I don’t have much to say regarding Mike Konczal’s interview with Greg Anrig, a former correspondent for Money, author of The Conservatives Have No Clothes: Why Right-Wing Ideas Keep Failing, and a vice president at The Century Foundation that doesn’t reflect arguments Charles Blahous has already made in his recent commentary. It’s not clear to me that Anrig has paid close attention to the Simpson-Bowles plan to increase the minimum benefit and benefits for the oldest-old seniors, and Anrig offers characterizations of the health and tax proposals that I find problematic. Regardless, Anrig is a smart left-of-center journalist, as is Mike, and his opinions are always worth a look.
What I did very much appreciate was one of Mike’s questions:
As for the “everything else” category, I noticed that the proposal really hits hard on government workers. There’s ample evidence that government workers are underpaid in cash (though they receive good benefits) relative to if they were working in the private sector, yet they come under pressure in this proposal. [Emphasis added.]
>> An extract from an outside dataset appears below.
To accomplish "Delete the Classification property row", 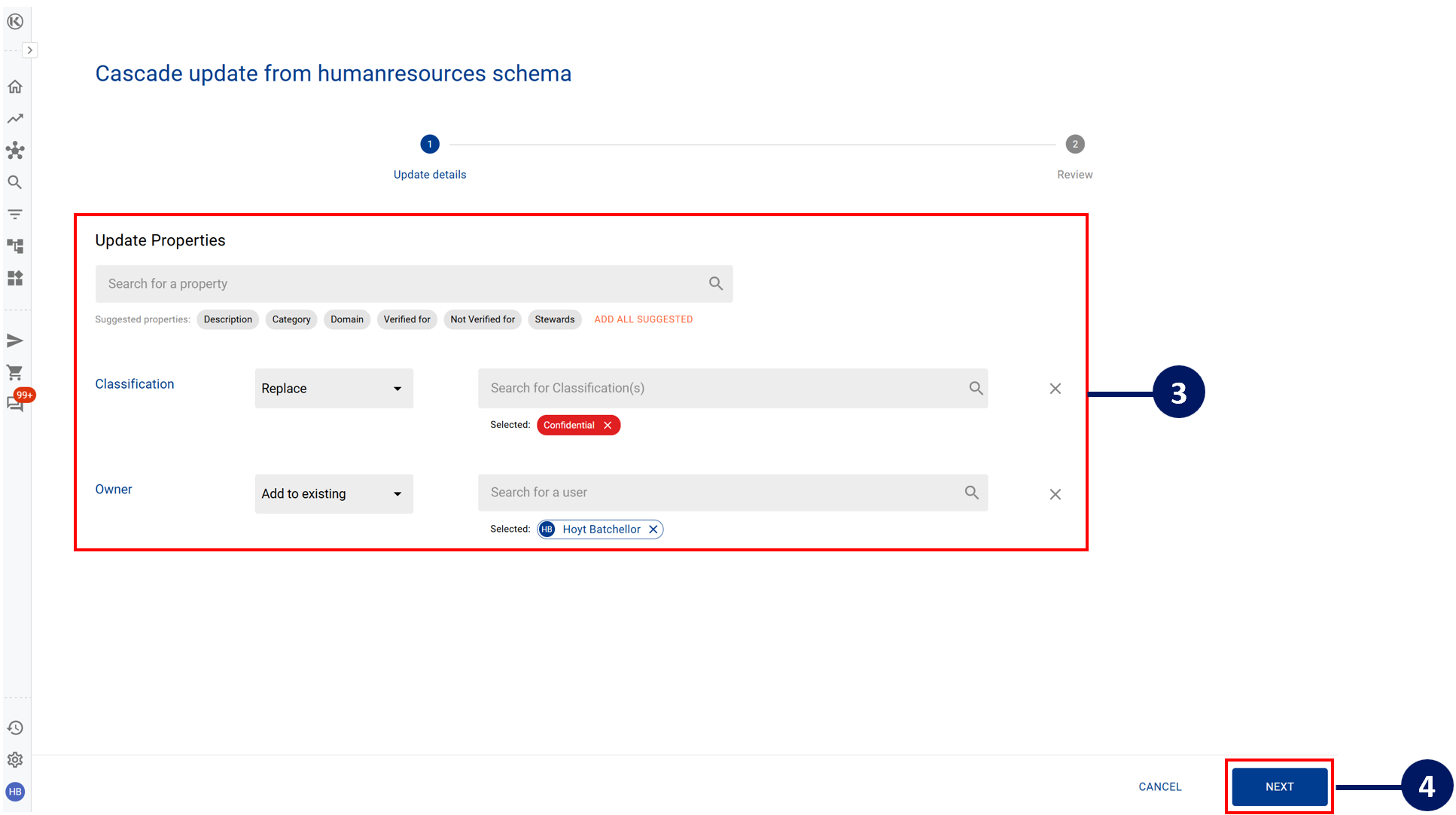I will pyautogui.click(x=1055, y=389).
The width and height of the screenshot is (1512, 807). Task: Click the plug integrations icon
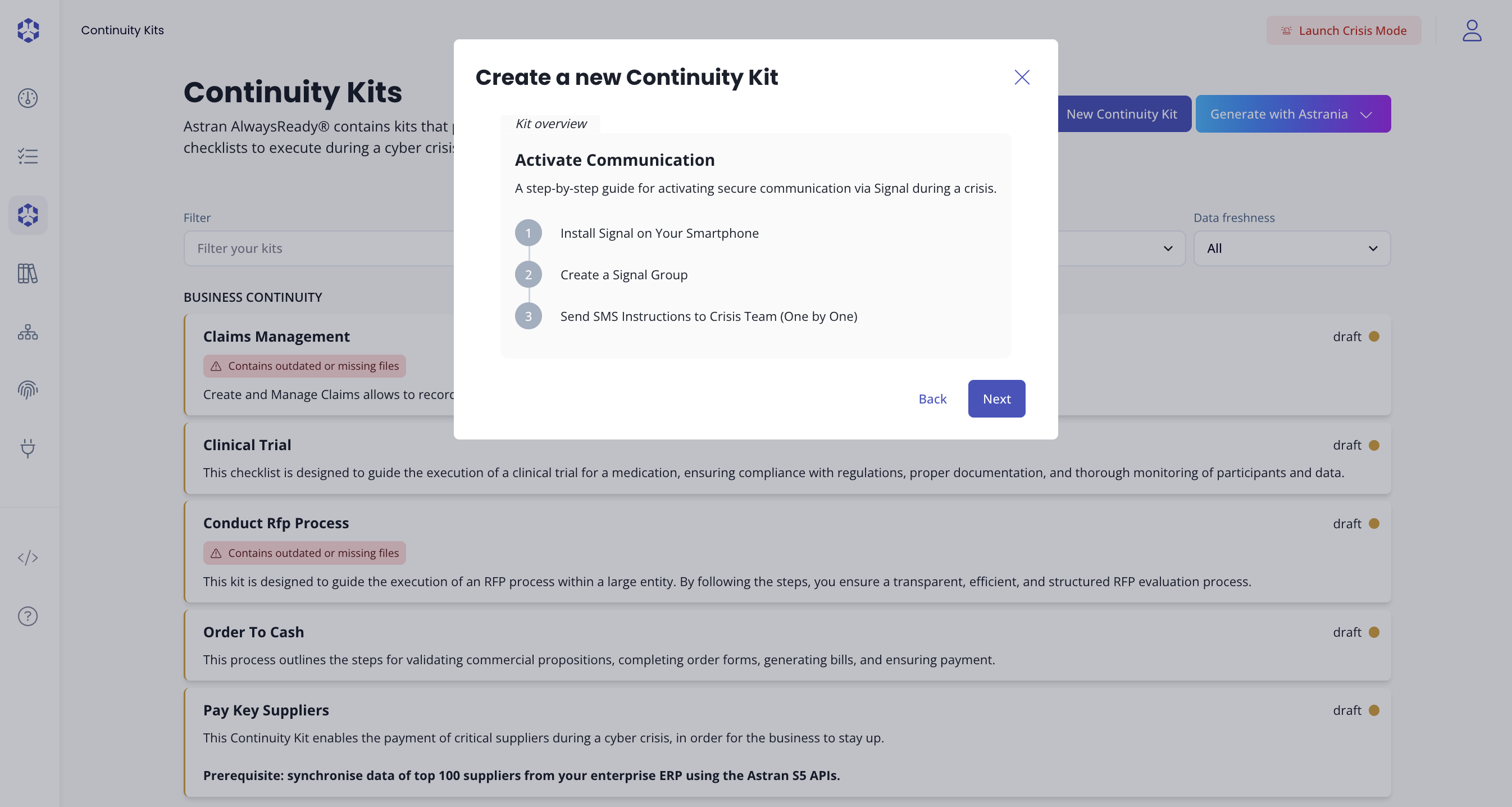coord(28,448)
I was very impressed by this, as it represents major progress from what we’ve been hearing from many left-of-center critics citing recent studies from the Center on Wage and Employment Dynamics at the University of California-Berkeley and EPI. What we had been hearing was that government workers were undercompensated, which, as Andrew Biggs explains, appears to be wrong.
The basic problem with CWED’s treatment of benefits is that it assumes data showing what employers currently pay toward benefits is equal to what employees will actually receive. In the short-term, this assumption is fine, since many employee benefits are consumed today. But in the public sector, a large share of compensation is deferred to retirement in the form of pension benefits and retiree health benefits. The CWED study significantly underestimates the value of deferred benefits.
As many people are aware, public sector defined-benefit pension plans are significantly underfunded. Using private sector accounting standards, which is necessary to make apples-to-apples comparisons, the typical public pension is less than 50 percent funded. When pensions are underfunded, compensation from pensions is underestimated.
Using data from the Pew Foundation, I calculated how much each state would need to put aside each year, as a percentage of workers’ wages, to fully fund their retiree healthcare. For California, the answer is around 12 percent of pay, among the highest in the country. Accounting for retiree health coverage would increase total compensation by around 8 percent, pushing the total California public pay advantage to around 18 percent.
To be sure, California is just one state, and conditions vary. But imagine if we also increased current cash compensation on top of deferred compensation and non-cash compensation.
This is certainly one agenda that progressives might pursue. Speaking as a non-progressive, I think that this is the wrong way to go, for at least some of the reasons that progressive Matt Yglesias suggested back in September.